My postdoctoral research was focused on identification of novel genes and proteins that are involved in the signal transduction pathway involved in these acclimation mechanisms to fluctuations in irradiance in the unicellular green alga Chlamydomonas reinhardtii. My postdoctoral research project specifically involved identifying and characterizing novel genes that define the chlorophyll antenna size in the model green alga C. reinhardtii employing biochemical and molecular approaches. Up to 600 chlorophyll (Chl) molecules associated with the two photosystems in the chloroplast of C. reinhardtii, are needed to increase the photon absorption cross-section of the photosynthetic apparatus. This large Chl antenna size affords the cells a competitive advantage in the wild, where sunlight is often limiting. However, only about 130 Chl molecules are absolutely needed for the proper assembly and function of the photosystems. The Chl antenna size of the photosynthetic apparatus in chloroplasts is defined genetically by the nucleus via an unknown control mechanism. Specifically, there are unknown nuclear genes that regulate the development and define the size of the Chl antenna in all photosynthetic organisms.

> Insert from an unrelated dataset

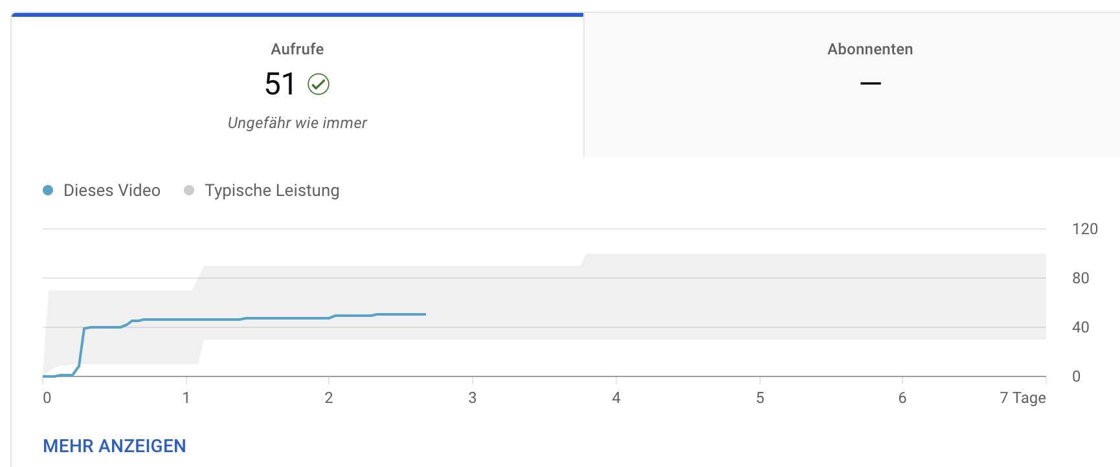Viewport: 1120px width, 467px height.
Task: Click the end of the blue views line
Action: [425, 314]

tla1, (truncated light harvesting chlorophyll antenna size) a chlorophyll deficient insertional mutant with a smaller Chl antenna size compared to that of the wild type was identified upon screening of an insertional mutant library. TAIL/Inverse PCR analysis revealed that in the mutant the 5’ UTR and the promoter of a novel TLA1 gene was misplaced from its original location to a location upstream of the inserted vector that was used for insertional mutagenesis. RT-PCR and 5’RACE analysis using the cDNA of the mutant and the wild type revealed that TLA1 transcript is expressed in the mutant and that the 3’end of the inserted vector was acting as the new 5’UTR and promoter in the mutant. Moreover, I identified a novel gene RDP1 that overlaps at its 3’end with the 5’end of the TLA1 gene. The TLA1 gene encodes a novel protein of 213 amino acids and shows substantial homology to proteins of unknown function in diverse eukaryotic organisms, ranging from higher plants to invertebrates and mammals. RDP1 codes for a protein with zinc RING finger domain that are common in protein involved in protein turnover and regulators of transcription and translation.
TLA1 protein was overexpressed as a His-tagged recombinant fusion protein and purified it to generate an antibody for immunolocalization studies. Western blotting experiment indicated that the TLA1 protein is drastically reduced in the mutant. Complementation of the tla1 mutant strain with the full length TLA1 gene restored the wild type phenotype. Immunolocalization studies using a TLA1 specific antibody showed that TLA1 protein is localized in the chloroplast. Since the TLA1 protein belongs to a novel yet uncharacterized protein family, predicting a broad functional role of TLA1 is difficult. Through application of computational-based bioinformatics tools I have shown that the conserved domains of TLA1 like proteins have a remote homology with the plain MPN/MOV34 domains, which are domains present in proteins involved in protein degradation, translation factors and transcription regulators like subunits of COP9 signalosome (CSN6), eukaryotic translation initiation factor (eIF3f and eIF3h) etc. I performed over-expression and down-regulation of the TLA1 gene (using RNA interference) to alter the optical properties of green algae by conferring a larger or truncated, Chl antenna size. The over-expression and down regulation of the TLA1 gene affected the concentration of some of the major photosynthetic proteins and altered the organization of the thylakoid membrane structure in the chloroplast. This research has important application in algal biotechnology for improving photosynthetic productivity and solar conversion efficiency of commercially important photosynthetic microalgae, biomass accumulation and carbon sequestration (see CV for research patent).